Previous preclinical and human postmortem research has linked HDACs to cognitive circuitry. “Of the epigenetic enzymes that can regulate gene transcription and influence behavior, HDACs have emerged as potential targets for therapeutic interventions,” the researchers wrote. Studies have also shown that HDAC inhibitors can have beneficial effects in mouse models of severe neuropsychiatric and neurodegenerative disorders. Such research collectively suggested that “HDAC-related mechanisms may play a fundamental role in human cognition,” the team noted.
Their previous studies had also found reduced HDAC2 mRNA levels in the dorsolateral prefrontal cortex (DLPFC) region of the post-mortem brains of donors with schizophrenia, but not other psychiatric disorders evaluated. The DLPFC is a key region of the brain that coordinates human cognition, including executive functions such as working memory, planning, and mental flexibility, which are impaired in patients with schizophrenia. “Based on these data we hypothesized that regional [11C]Martinostat uptake would be lower in the DLPFC of patients with SCZ,” they reasoned.

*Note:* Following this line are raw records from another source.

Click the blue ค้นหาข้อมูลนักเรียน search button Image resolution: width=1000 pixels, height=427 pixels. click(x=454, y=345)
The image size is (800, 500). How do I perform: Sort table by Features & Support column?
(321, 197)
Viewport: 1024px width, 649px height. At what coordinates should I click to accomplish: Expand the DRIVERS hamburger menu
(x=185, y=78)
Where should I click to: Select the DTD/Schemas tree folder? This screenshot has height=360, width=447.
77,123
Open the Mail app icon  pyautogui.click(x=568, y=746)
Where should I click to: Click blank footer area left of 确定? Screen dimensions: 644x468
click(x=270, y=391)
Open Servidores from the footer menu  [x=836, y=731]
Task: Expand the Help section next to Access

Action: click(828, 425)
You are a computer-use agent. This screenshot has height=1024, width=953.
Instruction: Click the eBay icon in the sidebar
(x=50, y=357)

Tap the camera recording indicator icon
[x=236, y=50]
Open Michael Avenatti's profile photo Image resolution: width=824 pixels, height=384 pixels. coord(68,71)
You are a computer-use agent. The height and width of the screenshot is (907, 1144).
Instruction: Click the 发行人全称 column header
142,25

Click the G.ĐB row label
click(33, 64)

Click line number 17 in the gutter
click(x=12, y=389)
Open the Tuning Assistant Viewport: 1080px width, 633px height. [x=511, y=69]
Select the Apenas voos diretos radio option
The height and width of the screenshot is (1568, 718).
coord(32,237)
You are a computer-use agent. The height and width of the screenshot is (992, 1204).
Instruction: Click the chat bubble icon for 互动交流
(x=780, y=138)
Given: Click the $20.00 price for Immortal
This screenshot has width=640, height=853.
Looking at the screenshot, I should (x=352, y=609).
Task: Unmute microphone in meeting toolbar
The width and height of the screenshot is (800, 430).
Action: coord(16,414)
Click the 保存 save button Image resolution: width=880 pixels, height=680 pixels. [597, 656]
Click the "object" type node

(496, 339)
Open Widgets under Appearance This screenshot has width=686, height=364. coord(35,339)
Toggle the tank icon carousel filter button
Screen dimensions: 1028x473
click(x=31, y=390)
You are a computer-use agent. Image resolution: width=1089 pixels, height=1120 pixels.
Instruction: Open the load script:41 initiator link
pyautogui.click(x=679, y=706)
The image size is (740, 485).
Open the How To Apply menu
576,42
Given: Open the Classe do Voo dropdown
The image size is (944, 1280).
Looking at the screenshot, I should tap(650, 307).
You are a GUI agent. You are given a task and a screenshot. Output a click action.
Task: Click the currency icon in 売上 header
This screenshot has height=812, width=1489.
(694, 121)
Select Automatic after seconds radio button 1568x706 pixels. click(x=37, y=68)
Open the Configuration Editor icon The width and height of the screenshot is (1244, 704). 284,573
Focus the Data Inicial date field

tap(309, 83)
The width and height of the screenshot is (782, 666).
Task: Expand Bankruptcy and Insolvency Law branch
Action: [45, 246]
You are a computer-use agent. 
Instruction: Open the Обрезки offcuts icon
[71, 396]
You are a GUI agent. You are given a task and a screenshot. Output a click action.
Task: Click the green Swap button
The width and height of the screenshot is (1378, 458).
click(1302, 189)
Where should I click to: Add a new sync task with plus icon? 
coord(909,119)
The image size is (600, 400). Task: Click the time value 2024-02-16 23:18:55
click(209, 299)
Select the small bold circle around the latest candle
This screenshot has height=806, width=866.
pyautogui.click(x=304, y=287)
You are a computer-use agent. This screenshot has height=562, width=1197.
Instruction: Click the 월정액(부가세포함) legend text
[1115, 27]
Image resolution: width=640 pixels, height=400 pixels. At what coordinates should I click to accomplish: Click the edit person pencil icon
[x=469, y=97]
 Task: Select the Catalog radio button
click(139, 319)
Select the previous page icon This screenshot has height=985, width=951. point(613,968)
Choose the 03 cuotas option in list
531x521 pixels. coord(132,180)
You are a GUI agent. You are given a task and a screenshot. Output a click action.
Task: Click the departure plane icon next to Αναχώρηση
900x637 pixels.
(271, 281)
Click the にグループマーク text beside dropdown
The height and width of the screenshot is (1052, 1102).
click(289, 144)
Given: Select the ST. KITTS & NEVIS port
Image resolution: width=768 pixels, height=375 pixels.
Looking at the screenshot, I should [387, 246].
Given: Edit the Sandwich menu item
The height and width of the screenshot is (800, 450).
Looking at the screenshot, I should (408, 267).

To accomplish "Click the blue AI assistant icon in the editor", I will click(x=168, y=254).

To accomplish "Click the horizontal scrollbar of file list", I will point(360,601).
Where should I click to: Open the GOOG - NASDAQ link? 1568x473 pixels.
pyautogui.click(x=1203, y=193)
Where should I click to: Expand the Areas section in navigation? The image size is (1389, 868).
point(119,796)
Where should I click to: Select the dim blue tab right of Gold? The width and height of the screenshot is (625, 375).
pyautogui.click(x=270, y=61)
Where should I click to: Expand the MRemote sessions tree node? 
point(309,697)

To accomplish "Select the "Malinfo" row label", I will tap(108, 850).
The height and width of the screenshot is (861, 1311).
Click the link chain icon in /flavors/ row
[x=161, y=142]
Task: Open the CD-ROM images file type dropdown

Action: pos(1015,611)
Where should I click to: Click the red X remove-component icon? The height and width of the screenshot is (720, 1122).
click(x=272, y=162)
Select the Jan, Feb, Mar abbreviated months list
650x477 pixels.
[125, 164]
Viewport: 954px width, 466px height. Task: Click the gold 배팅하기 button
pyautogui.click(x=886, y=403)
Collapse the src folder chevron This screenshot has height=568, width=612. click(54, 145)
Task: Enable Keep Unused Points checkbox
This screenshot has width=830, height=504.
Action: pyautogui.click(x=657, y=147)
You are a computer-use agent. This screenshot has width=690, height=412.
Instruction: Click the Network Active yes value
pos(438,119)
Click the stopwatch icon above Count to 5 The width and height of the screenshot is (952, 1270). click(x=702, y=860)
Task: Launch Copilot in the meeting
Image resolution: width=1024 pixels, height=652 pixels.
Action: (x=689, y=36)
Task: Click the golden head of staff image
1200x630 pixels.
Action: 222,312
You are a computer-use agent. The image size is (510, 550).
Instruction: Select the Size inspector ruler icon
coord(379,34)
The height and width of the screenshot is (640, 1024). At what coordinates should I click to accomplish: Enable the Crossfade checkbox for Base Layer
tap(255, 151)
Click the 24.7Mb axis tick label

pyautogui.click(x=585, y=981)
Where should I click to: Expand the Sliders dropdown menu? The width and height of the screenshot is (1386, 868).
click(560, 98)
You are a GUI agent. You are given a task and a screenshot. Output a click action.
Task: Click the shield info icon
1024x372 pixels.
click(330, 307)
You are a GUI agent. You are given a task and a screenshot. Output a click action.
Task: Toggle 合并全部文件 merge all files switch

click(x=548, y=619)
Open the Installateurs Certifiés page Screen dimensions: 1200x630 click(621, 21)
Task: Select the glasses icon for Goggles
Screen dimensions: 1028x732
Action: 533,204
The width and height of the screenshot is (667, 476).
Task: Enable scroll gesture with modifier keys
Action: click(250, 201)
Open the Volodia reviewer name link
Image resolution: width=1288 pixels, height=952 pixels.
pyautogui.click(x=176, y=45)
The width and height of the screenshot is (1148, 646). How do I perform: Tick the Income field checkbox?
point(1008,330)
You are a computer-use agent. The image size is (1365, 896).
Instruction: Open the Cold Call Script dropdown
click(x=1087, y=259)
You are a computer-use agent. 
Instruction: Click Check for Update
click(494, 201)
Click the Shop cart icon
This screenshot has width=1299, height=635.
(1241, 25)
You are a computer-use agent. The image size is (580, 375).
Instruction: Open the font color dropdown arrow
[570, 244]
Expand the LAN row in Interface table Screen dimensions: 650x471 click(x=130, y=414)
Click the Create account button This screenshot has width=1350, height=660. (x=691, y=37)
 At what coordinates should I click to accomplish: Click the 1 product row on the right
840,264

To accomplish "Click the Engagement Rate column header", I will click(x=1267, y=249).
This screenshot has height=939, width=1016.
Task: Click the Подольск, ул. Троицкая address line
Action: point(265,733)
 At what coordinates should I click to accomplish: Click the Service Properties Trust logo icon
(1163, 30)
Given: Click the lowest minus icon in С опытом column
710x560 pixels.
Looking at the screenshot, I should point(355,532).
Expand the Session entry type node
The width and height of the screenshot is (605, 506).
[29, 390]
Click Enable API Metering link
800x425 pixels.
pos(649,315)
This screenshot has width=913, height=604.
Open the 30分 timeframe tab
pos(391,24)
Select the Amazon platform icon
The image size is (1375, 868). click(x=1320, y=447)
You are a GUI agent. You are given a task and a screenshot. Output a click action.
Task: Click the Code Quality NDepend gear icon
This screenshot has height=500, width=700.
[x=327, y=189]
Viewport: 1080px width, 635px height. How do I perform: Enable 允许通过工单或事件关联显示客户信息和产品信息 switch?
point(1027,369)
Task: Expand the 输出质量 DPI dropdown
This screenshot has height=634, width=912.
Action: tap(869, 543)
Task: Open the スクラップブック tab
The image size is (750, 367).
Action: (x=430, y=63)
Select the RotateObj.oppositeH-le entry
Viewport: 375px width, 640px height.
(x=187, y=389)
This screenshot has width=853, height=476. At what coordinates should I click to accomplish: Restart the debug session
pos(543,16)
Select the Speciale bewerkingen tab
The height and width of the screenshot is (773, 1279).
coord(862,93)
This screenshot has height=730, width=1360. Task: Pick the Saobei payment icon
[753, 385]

Martinostat has been developed by a Marinos Center team headed by Jacob Hooker, Ph.D., associate professor of radiology at Harvard Medical School and senior author of the latest JCI paper. The MGH researchers have previously used Martinostat and PET to map HDAC expression in the brains of healthy individuals. For the studies reported in JCI, the team compared HDAC expression in the DLPFC region of the brain in 14 individuals with either schizophrenia or schizoaffective disorder, and 17 control participants. As expected, the Martinostat PET scans showed that uptake of the tracer—indicating binding to HDAC2—was much lower in the DLFPC of participants with schizophrenia, than it was in the DLFPC regions of the brain among control participants. The degree of reduced uptake also correlated with worse cognitive performance scores.
Interestingly, whole brain scans indicated that while HDAC expression was also lower in some areas adjacent to the DLFPC, it was, unexpectedly, higher in cerebral white matter and in the cerebellum, which has also been linked with schizophrenia. “These data may suggest that abnormal HDAC expression, in either direction, could have negative effects on cognition,” the authors stated.
“While we found preliminary correlations between the relative Martinostat signal in the cerebral white matter and multiple aspects of cognitive testing—such as processing speed and working memory—we don’t yet know which types of cognitive factors HDAC is most closely correlated with,” said Dr. Gilbert, who is now with Eikonizo Therapeutics, but continues to collaborate with Dr. Hooker’s team. “Moving forward we hope to apply advanced cognitive measures to our studies to help better understand the relationship between HDAC levels and human cognition.”
“In conclusion, our study presents in vivo evidence of human neuroepigenetic dysregulation in SCZ and provides the foundation for using [11C]Martinostat PET to study the role of HDACs in human cognition,” the authors stated. “We’re very interested in understanding the role of HDACs across mental illness, as well as neurodevelopmental and neurodegenerative disease, added Dr. Hooker. “Martinostat is being used by several teams at MGH to study Alzheimer’s disease, Huntington’s disease, amyotrophic lateral sclerosis, substance use disorder, and several non-brain but HDAC-relevant diseases like heart failure and cancer. It’s also being used at other academic medical centers to help learn how epigenetic alterations relate to disease processes.”